Moxe Health Snags $5.5M to Connect Healthcare Insurers and Providers

Moxe Health Snags $5.5M to Connect Healthcare Insurers and Providers

Moxe Health, a Madison, WI-based startup whose digital tools help facilitate the flow of data between healthcare providers, insurers, and software applications, says it has raised $5.5 million from investors.

Safeguard Scientifics (NYSE: SFE), based in the Philadelphia area, led the round. Dan Wilson, Moxe’s founder and CEO, declined to name other funds or individual investors who participated, or comment on the valuation his company received as part of the Series A financing round.

Wilson says that some of the money will likely go toward adding staff. Currently, Moxe has about 10 employees, he says.

“We’ll probably double in size through the next year,” he says, adding that the startup plans to expand its sales, engineering, and product management teams.

The software that Moxe develops, installs, and supports fits into the category of healthcare data integration, or interoperability. These terms can refer to a variety of scenarios. The one that’s probably cited most frequently, due to the burden it can place on patients, involves the transfer of data between healthcare systems that do not use the same software for managing patient records.

Moxe’s focus is not on brokering connections between hospitals, Wilson says; instead, the company works with payers and healthcare systems so that they can exchange information. Part of the reason they want to do this involves the move away from historical fee-for-service revenue models in healthcare, and toward value-based care.

One model that gained traction recently is the accountable care organization. The way it works is that a group of providers works together to manage the care of Medicare patients, with cost savings shared across the organization. Some insiders have said that the proliferation of value-based care frameworks is likely to shift risk from insurers to providers. This would seem to create a market opportunity for companies like Moxe, which helps providers get data—clinical, claims, risk, and other types—to and from payers.

In addition to insurers and healthcare systems, Moxe also sells to fellow healthcare software businesses. Most hospitals and clinics in the U.S. have digitized their patient records, and many of them use software from a group of leading vendors that includes Allscripts (NASDAQ: MDRX), Athenahealth (NASDAQ: ATHN), Cerner (NASDAQ: CERN), Epic Systems, and McKesson (NYSE: MCK).
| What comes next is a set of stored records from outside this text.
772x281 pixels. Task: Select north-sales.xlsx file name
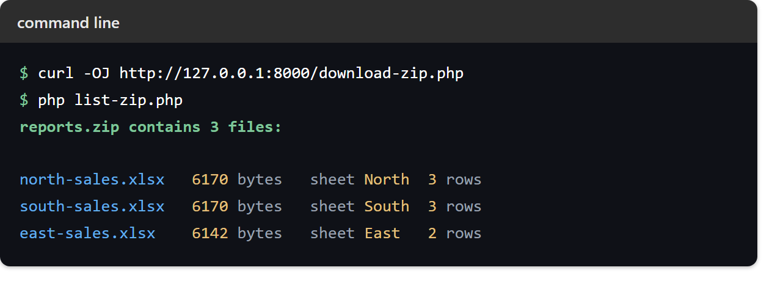pyautogui.click(x=92, y=180)
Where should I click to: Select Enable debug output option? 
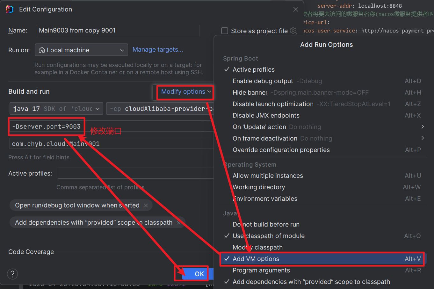click(x=263, y=81)
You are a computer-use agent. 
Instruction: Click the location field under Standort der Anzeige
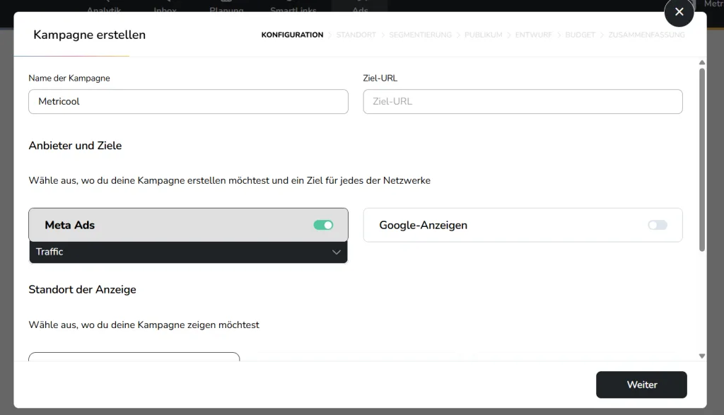134,357
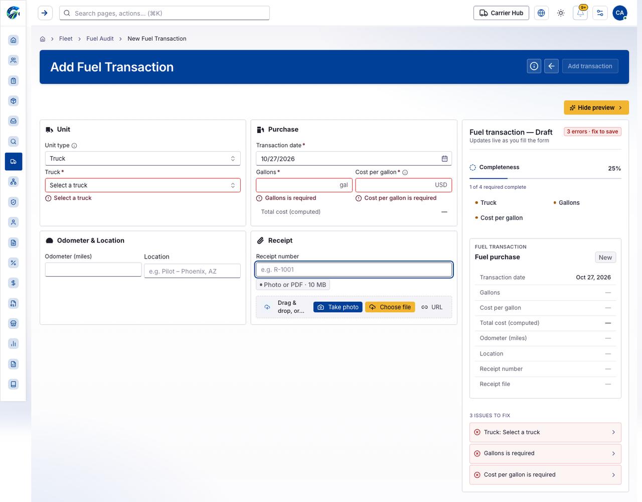Open the Select a truck dropdown
Viewport: 642px width, 502px height.
(x=143, y=185)
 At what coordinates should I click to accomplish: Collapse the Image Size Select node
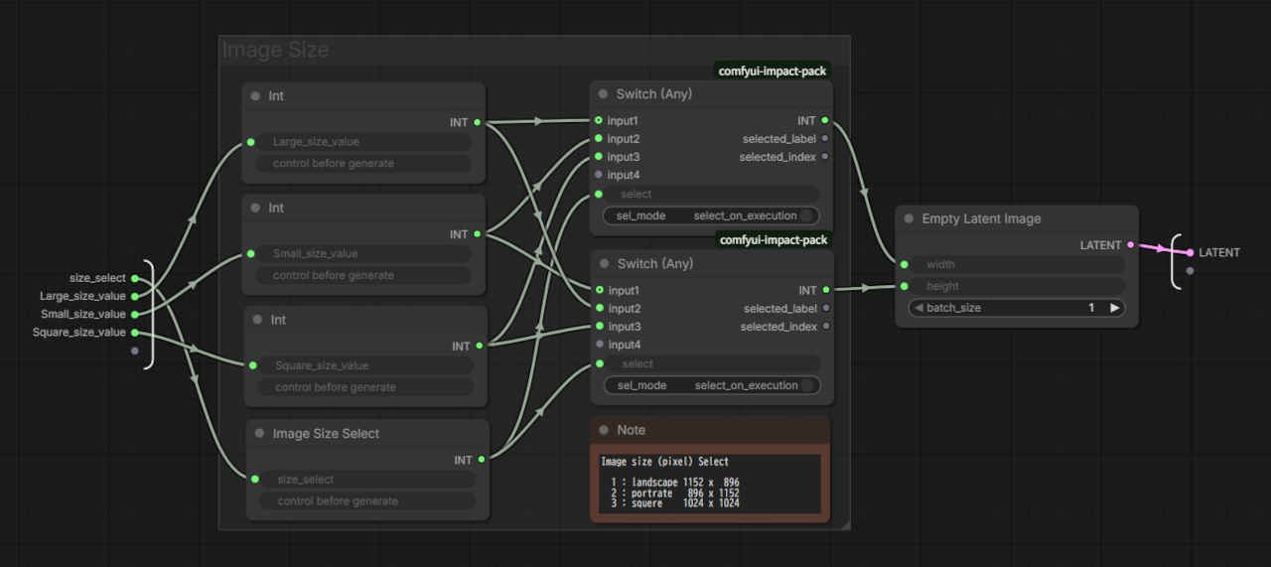(259, 434)
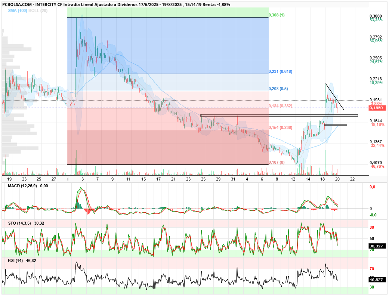Click the 0,107 (0) Fibonacci base label
Screen dimensions: 389x296
pyautogui.click(x=277, y=162)
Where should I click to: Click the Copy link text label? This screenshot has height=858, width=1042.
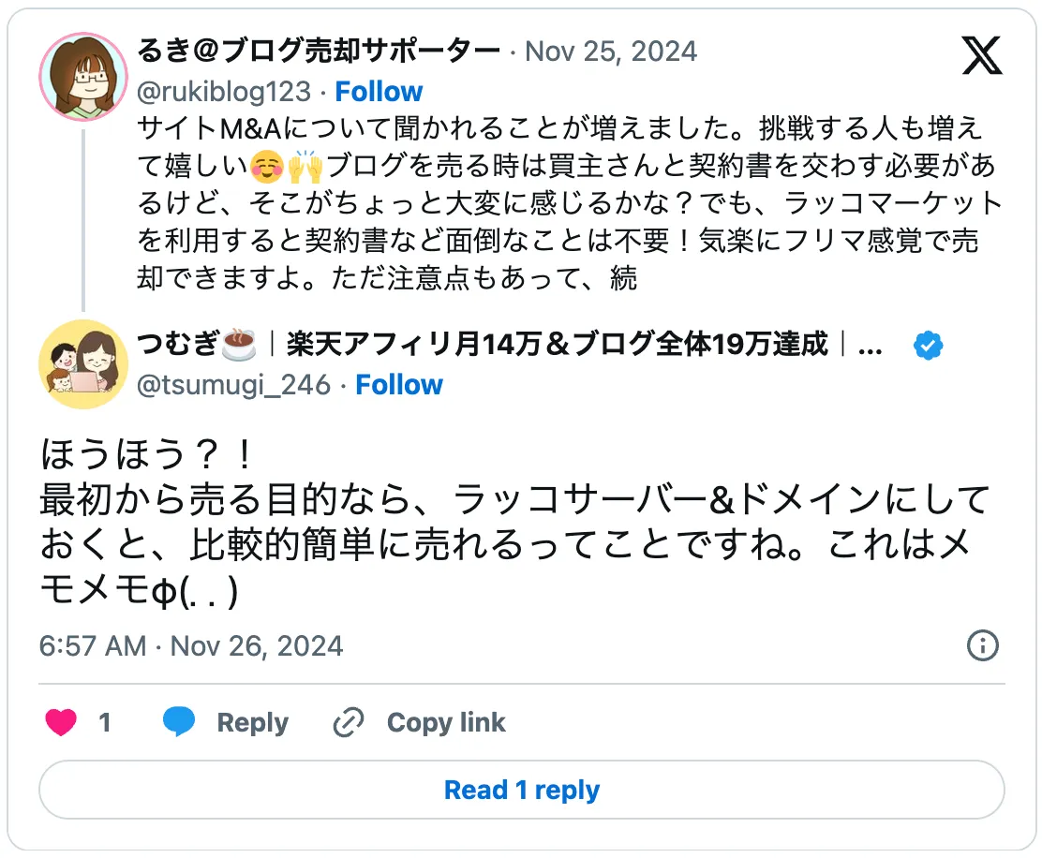click(445, 722)
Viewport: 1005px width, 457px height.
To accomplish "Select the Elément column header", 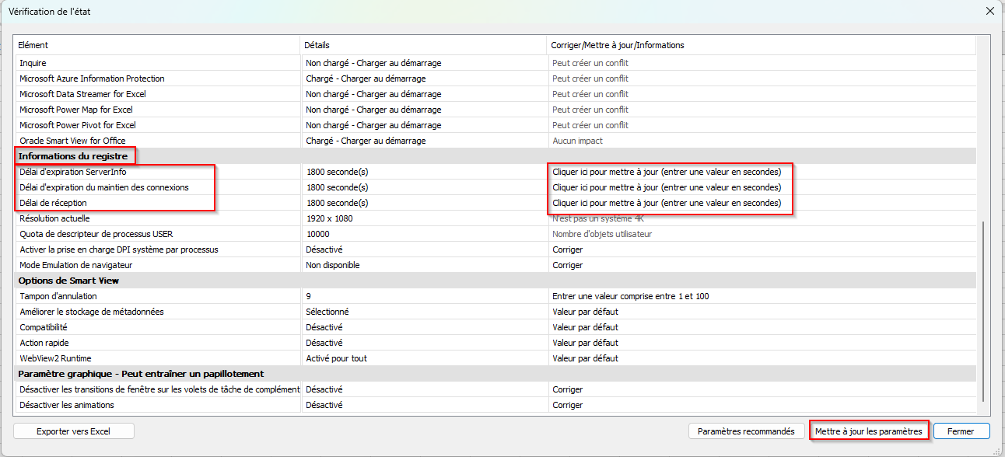I will click(156, 45).
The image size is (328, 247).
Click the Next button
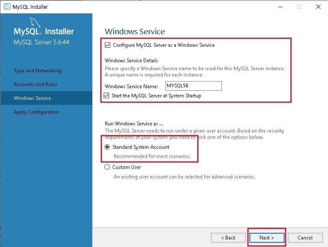[x=267, y=238]
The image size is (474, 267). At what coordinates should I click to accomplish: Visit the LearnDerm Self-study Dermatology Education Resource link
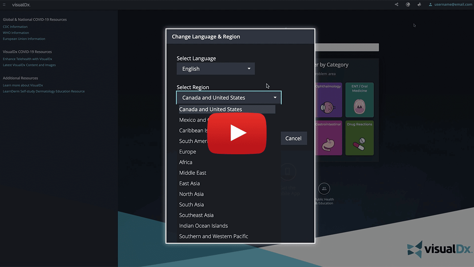(44, 91)
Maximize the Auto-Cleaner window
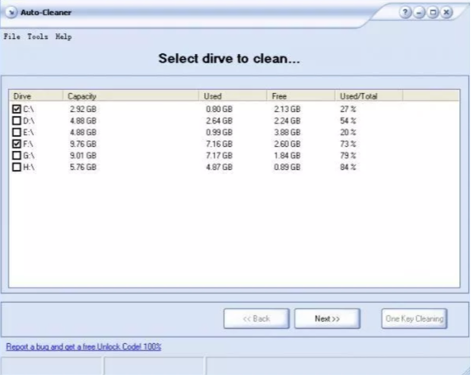The height and width of the screenshot is (375, 471). coord(433,13)
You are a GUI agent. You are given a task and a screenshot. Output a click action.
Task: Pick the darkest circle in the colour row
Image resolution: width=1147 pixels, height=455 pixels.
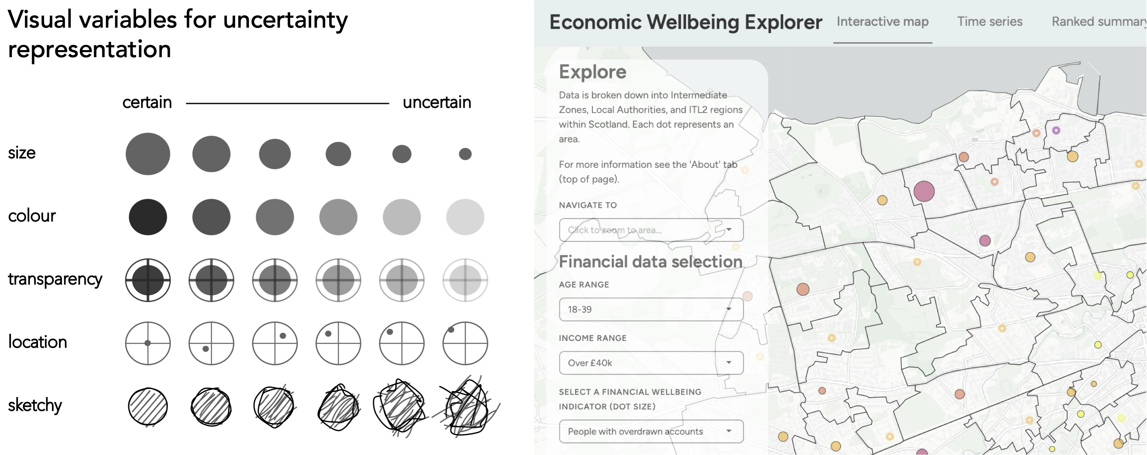(x=148, y=217)
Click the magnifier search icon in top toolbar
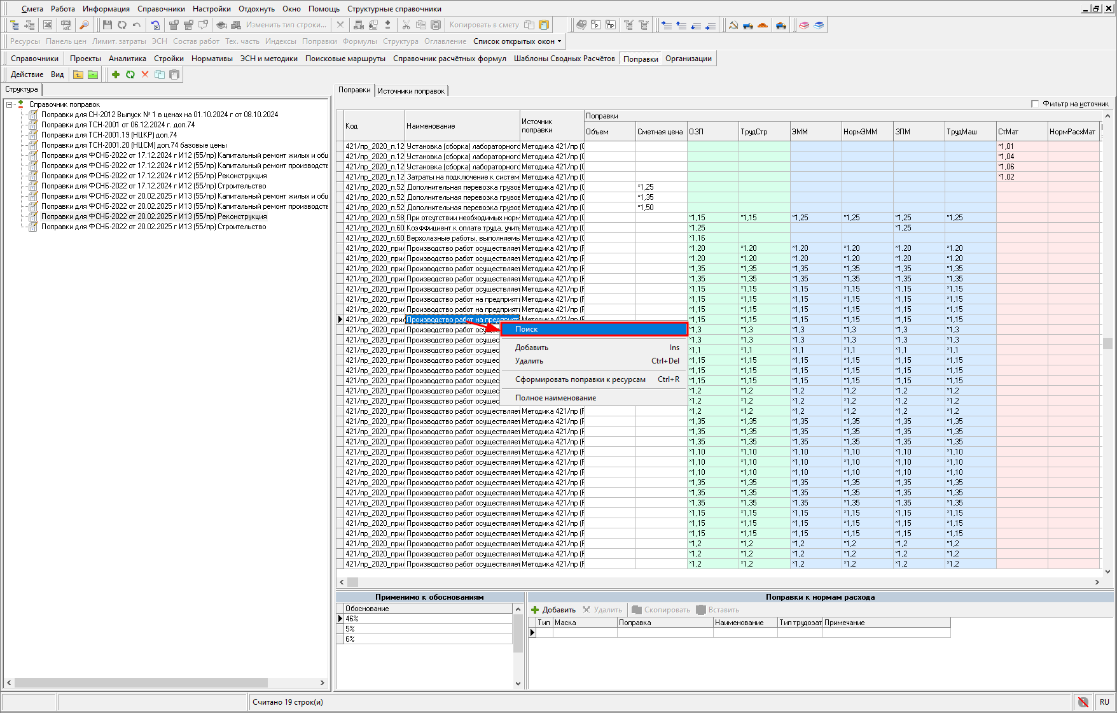The height and width of the screenshot is (713, 1117). coord(83,25)
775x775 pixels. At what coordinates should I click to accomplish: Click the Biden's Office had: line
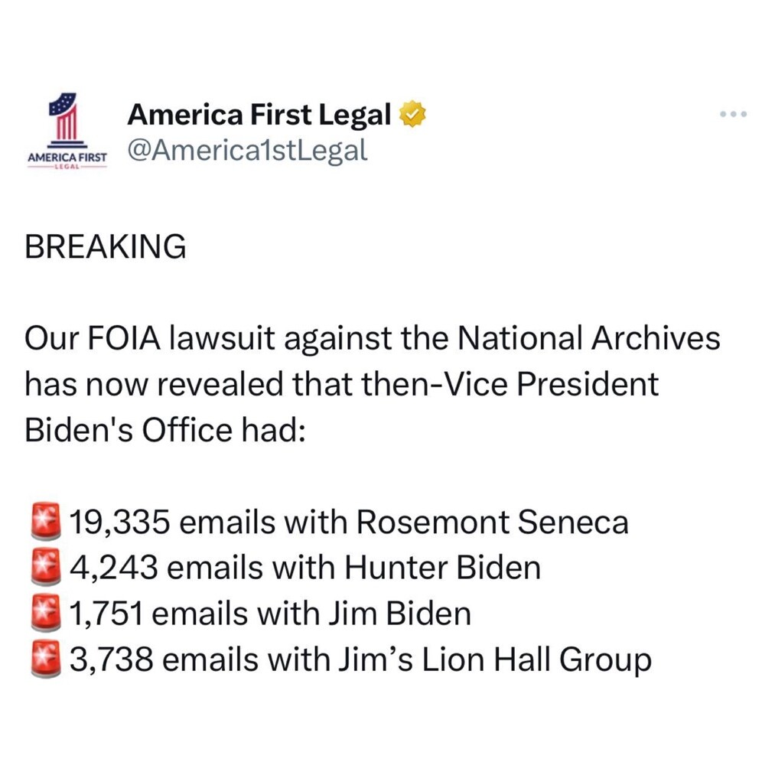click(x=165, y=430)
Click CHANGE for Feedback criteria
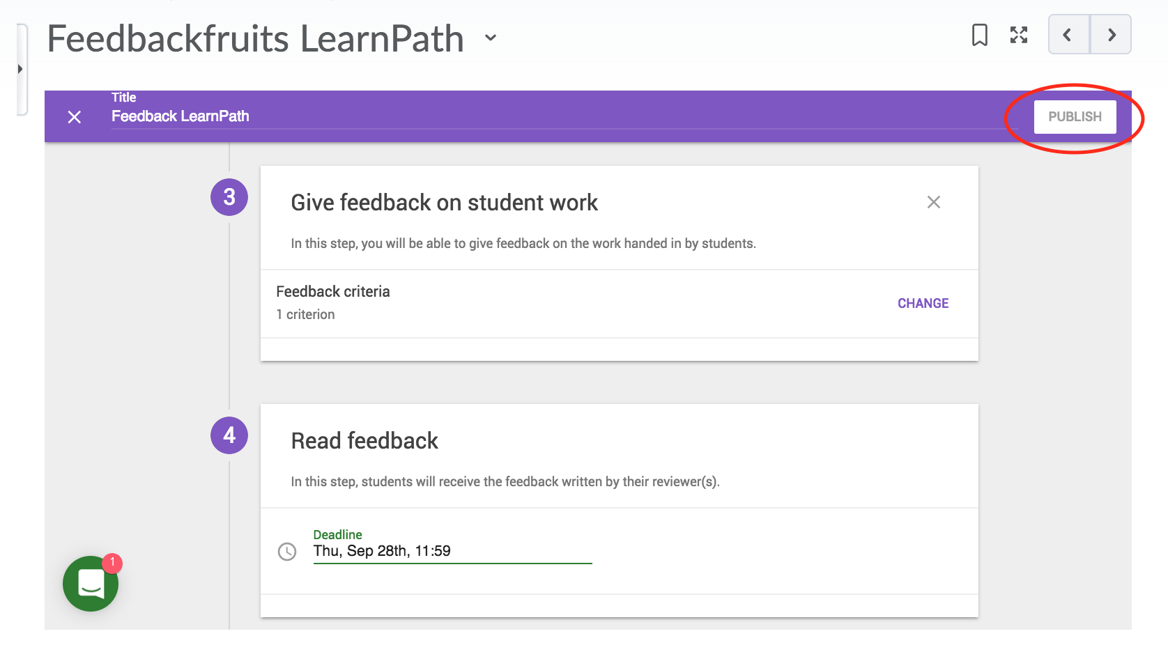This screenshot has height=652, width=1168. [x=923, y=303]
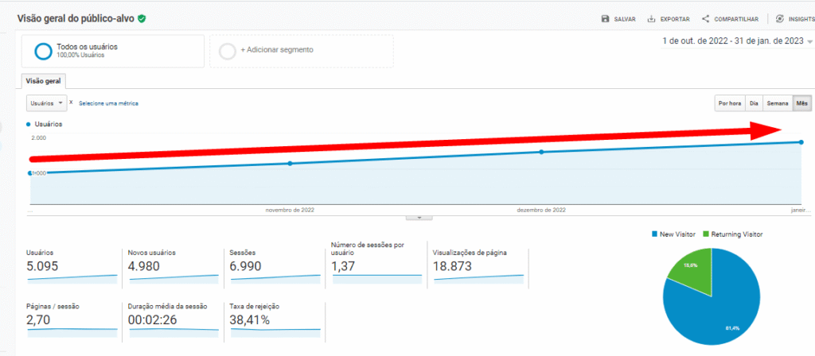This screenshot has height=356, width=815.
Task: Open the Insights panel icon
Action: point(779,18)
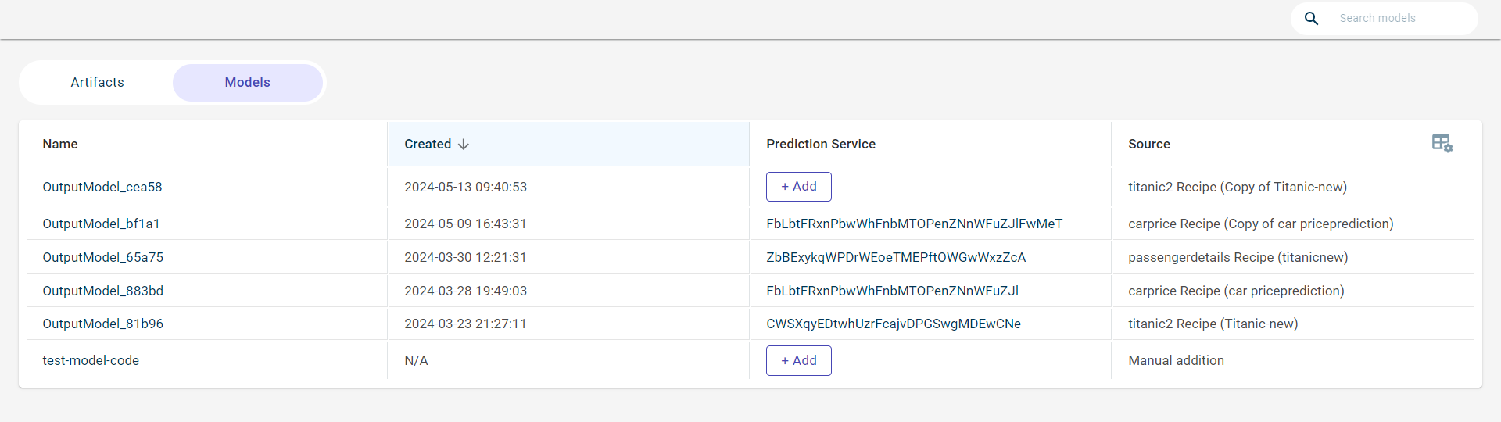Image resolution: width=1501 pixels, height=422 pixels.
Task: Open prediction service FbLbtFRxnPbwWhFnbMTOPenZNnWFuZJlFwMeT
Action: click(914, 224)
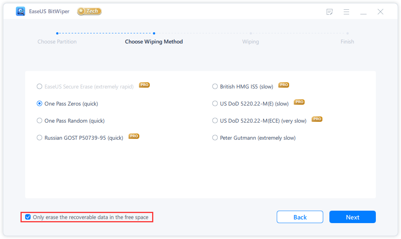Click PRO badge beside Russian GOST option

(134, 136)
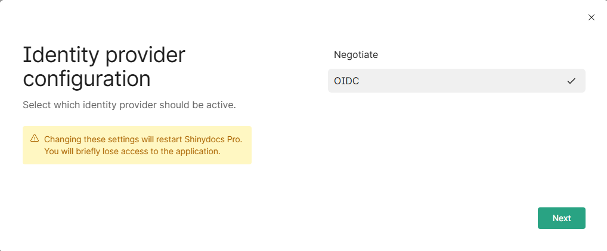Click empty space right of Negotiate label
The height and width of the screenshot is (251, 607).
477,55
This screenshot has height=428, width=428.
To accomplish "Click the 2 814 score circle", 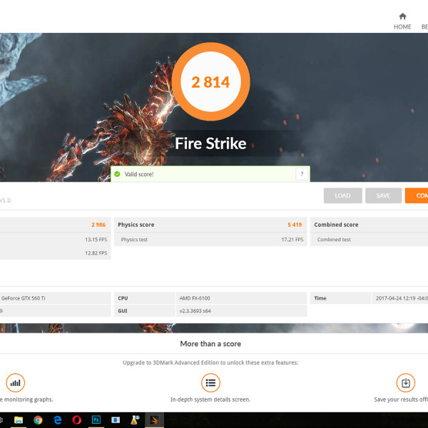I will [210, 82].
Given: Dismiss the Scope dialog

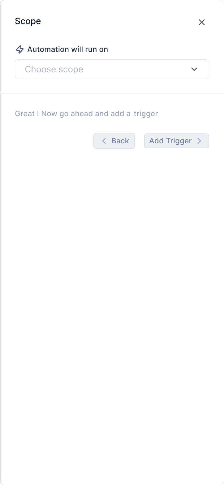Looking at the screenshot, I should 202,22.
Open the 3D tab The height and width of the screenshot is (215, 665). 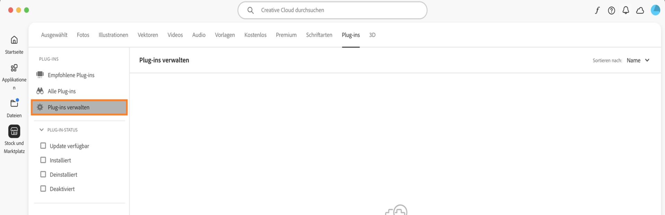[372, 35]
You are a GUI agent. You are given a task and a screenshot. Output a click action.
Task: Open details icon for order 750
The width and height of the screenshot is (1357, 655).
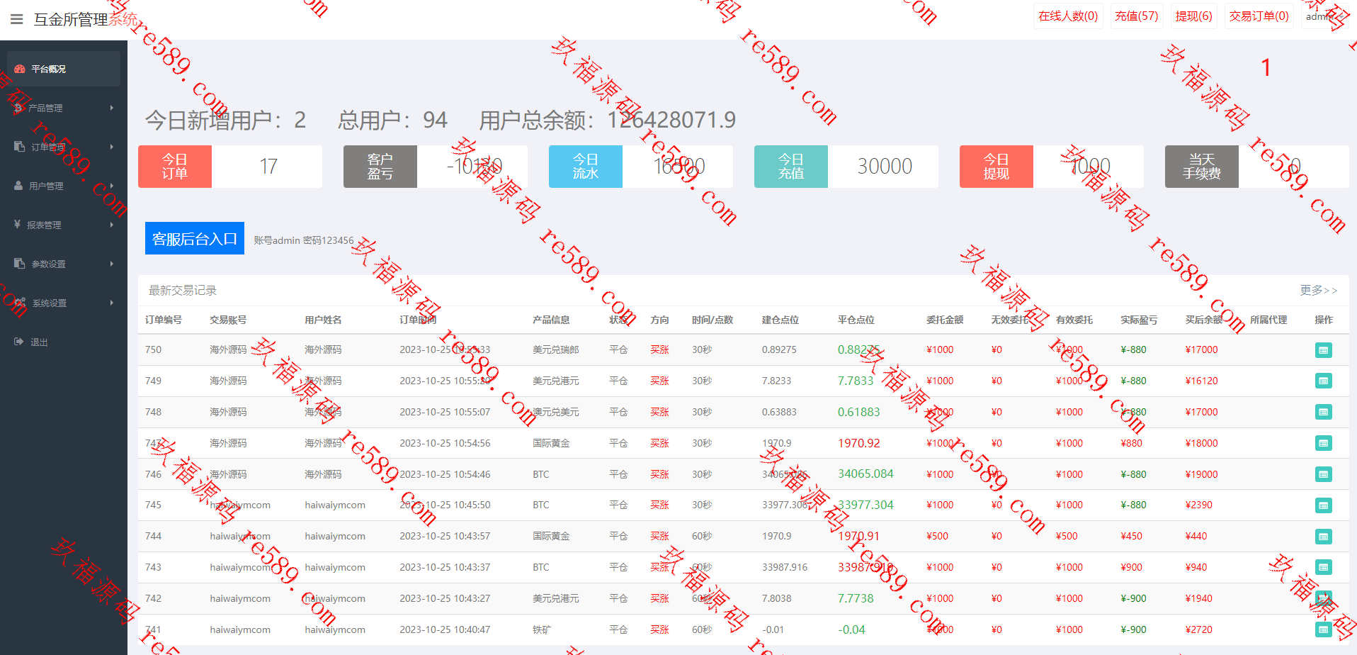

Graham Grieve says that some of these large, enterprise-wide vendors will likely continue to control a large share of the market when it comes to database management and other back-end services. And Grieve, a healthcare data interoperability consultant who is helping to create a new standard for exchanging information electronically, says he expects a consolidation of competitors on the back end to run parallel with “extreme variation” on the front end—which encompasses user experience, or the things users can see and interact with.

Asked about Grieve’s predictions, Wilson says they make some sense to him.

“It’s definitely a trend that’s played out in other industries,” he says. “Look at technology more broadly, and all the applications that exist for different enterprise businesses. You have QuickBooks [for accounting], you have an application for logging time, and these things all fit together. You don’t have to use SAP (NYSE: SAP) now at the small end because there are all of these other things.”

In healthcare, this may take the form of clinicians using software programs specific to their specialties, Wilson says. An ophthalmologist, for instance, could document notes and other information on her patients, and then have the data sync with her organization’s enterprise health records system.

“[Grieve’s] prediction of free data flow between systems is true,” Wilson says. “That opens up this opportunity.”

Now Moxe will try to seize on that opportunity, with a bit of cash in hand.